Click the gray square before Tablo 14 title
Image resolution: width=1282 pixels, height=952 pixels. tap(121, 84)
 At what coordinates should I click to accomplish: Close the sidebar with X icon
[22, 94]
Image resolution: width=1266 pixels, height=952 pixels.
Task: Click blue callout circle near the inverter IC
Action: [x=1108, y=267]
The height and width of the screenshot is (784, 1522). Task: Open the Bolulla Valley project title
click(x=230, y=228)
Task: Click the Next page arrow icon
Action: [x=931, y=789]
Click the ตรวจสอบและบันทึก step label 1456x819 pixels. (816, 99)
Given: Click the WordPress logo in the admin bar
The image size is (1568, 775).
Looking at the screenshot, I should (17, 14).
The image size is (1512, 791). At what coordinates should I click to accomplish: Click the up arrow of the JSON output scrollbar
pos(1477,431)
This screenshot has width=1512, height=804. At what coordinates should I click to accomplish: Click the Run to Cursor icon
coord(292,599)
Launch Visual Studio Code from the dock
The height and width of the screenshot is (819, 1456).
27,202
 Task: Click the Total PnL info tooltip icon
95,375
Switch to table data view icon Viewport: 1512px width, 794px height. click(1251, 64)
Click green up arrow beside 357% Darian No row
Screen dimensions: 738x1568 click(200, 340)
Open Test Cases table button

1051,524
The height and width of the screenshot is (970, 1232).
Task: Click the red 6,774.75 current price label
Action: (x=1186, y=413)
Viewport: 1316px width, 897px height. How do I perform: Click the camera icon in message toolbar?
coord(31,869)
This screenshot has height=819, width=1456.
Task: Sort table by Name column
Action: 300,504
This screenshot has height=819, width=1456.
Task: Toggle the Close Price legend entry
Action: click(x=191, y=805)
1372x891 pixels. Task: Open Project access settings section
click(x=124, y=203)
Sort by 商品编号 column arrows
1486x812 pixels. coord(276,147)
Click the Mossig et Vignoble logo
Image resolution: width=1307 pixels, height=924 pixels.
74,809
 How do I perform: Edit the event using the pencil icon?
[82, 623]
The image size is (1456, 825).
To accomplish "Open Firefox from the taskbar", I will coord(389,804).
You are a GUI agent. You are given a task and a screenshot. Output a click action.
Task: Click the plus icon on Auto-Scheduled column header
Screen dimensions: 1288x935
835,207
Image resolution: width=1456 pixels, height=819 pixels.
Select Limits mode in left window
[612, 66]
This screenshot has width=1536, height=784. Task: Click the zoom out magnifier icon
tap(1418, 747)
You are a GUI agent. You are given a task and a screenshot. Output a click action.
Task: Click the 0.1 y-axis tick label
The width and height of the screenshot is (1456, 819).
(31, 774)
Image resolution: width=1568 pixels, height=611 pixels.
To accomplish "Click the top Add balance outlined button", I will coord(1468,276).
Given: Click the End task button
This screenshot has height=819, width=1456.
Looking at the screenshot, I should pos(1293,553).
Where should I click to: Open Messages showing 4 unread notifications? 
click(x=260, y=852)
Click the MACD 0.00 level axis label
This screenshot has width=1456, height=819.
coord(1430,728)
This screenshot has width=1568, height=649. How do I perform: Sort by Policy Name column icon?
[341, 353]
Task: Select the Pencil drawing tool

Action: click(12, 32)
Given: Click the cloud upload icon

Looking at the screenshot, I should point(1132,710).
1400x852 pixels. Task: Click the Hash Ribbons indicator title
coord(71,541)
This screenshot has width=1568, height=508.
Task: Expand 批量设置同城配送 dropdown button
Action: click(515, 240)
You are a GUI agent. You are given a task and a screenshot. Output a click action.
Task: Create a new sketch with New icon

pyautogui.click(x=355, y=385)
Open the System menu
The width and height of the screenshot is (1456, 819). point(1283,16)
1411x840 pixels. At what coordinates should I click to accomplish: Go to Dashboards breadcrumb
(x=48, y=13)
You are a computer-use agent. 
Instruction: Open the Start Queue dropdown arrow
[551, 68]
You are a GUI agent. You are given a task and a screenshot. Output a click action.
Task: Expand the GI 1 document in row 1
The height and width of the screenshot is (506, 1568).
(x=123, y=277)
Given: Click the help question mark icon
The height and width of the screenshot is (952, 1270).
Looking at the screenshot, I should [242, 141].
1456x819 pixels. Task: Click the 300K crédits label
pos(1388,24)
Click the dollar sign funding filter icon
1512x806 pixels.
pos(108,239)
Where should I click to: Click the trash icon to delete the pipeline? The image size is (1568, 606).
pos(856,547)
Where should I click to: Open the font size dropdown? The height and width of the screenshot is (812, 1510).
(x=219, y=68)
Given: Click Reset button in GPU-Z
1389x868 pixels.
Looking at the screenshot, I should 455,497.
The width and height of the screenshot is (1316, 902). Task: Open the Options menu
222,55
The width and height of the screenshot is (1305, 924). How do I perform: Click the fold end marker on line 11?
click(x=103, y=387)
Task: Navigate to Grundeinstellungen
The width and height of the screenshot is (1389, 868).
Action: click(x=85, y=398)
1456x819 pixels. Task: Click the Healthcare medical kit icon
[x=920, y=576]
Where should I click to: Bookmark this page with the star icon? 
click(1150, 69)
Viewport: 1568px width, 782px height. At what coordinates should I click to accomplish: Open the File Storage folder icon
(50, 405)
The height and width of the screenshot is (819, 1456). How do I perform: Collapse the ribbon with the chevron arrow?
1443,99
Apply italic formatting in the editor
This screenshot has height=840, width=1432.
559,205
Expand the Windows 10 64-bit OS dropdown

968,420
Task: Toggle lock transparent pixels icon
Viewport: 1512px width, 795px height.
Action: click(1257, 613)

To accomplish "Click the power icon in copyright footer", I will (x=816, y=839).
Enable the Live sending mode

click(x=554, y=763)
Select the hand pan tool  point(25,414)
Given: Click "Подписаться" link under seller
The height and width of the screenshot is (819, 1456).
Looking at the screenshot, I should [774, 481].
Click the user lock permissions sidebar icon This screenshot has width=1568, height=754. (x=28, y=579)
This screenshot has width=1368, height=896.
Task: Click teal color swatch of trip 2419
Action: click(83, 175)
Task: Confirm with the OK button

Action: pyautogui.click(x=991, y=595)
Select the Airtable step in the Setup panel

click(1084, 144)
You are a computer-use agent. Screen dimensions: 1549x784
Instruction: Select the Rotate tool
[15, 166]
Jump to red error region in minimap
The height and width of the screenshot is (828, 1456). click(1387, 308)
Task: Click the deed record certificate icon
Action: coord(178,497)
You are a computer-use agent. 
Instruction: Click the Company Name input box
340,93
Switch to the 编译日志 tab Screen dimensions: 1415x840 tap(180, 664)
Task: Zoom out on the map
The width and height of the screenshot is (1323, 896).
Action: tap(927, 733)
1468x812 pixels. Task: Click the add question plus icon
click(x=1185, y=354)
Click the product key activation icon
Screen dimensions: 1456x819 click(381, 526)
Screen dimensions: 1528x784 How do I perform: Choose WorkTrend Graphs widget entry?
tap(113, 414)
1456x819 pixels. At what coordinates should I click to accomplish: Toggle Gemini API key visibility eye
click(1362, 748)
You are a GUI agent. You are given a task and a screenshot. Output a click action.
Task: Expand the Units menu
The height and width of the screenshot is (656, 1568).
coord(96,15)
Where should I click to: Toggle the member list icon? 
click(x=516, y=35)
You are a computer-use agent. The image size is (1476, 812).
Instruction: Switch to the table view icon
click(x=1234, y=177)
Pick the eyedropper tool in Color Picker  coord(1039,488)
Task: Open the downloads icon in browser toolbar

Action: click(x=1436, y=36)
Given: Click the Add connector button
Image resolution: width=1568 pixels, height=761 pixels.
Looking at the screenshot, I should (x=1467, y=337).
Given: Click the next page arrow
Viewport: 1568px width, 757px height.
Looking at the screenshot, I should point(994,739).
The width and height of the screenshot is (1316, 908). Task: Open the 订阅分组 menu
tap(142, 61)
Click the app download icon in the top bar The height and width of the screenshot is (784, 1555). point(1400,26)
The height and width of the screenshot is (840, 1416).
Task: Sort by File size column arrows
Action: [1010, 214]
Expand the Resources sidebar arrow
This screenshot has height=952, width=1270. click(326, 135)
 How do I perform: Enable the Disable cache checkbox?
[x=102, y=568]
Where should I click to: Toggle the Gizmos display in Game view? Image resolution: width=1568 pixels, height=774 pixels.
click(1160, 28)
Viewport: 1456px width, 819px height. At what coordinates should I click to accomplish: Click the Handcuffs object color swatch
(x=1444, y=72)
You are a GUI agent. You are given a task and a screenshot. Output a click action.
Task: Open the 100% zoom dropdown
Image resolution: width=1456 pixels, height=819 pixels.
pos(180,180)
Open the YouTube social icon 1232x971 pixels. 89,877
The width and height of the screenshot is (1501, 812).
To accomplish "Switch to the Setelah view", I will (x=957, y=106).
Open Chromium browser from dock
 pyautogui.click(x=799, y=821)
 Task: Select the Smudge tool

ACTIVITY>
Repeat, word for word, the lines above between the line holding "Image resolution: width=1568 pixels, height=611" and the line holding "Task: Expand the GI 1 document in row 1", inclusive; omit everything else.

SOLUTION FOR THIS PROBLEM>
Image resolution: width=1568 pixels, height=611 pixels.
To accomplish "Click the top Add balance outlined button", I will coord(1468,276).
Given: Click the End task button
This screenshot has height=819, width=1456.
Looking at the screenshot, I should pos(1293,553).
Where should I click to: Open Messages showing 4 unread notifications? 
click(x=260, y=852)
Click the MACD 0.00 level axis label
This screenshot has width=1456, height=819.
coord(1430,728)
This screenshot has width=1568, height=649. How do I perform: Sort by Policy Name column icon?
[341, 353]
Task: Select the Pencil drawing tool

Action: click(12, 32)
Given: Click the cloud upload icon

Looking at the screenshot, I should point(1132,710).
1400x852 pixels. Task: Click the Hash Ribbons indicator title
coord(71,541)
This screenshot has width=1568, height=508.
Task: Expand 批量设置同城配送 dropdown button
Action: click(515, 240)
You are a GUI agent. You are given a task and a screenshot. Output a click action.
Task: Create a new sketch with New icon

pyautogui.click(x=355, y=385)
Open the System menu
The width and height of the screenshot is (1456, 819). point(1283,16)
1411x840 pixels. At what coordinates should I click to accomplish: Go to Dashboards breadcrumb
(x=48, y=13)
You are a computer-use agent. 
Instruction: Open the Start Queue dropdown arrow
[551, 68]
You are a GUI agent. You are given a task and a screenshot. Output a click action.
Task: Expand the GI 1 document in row 1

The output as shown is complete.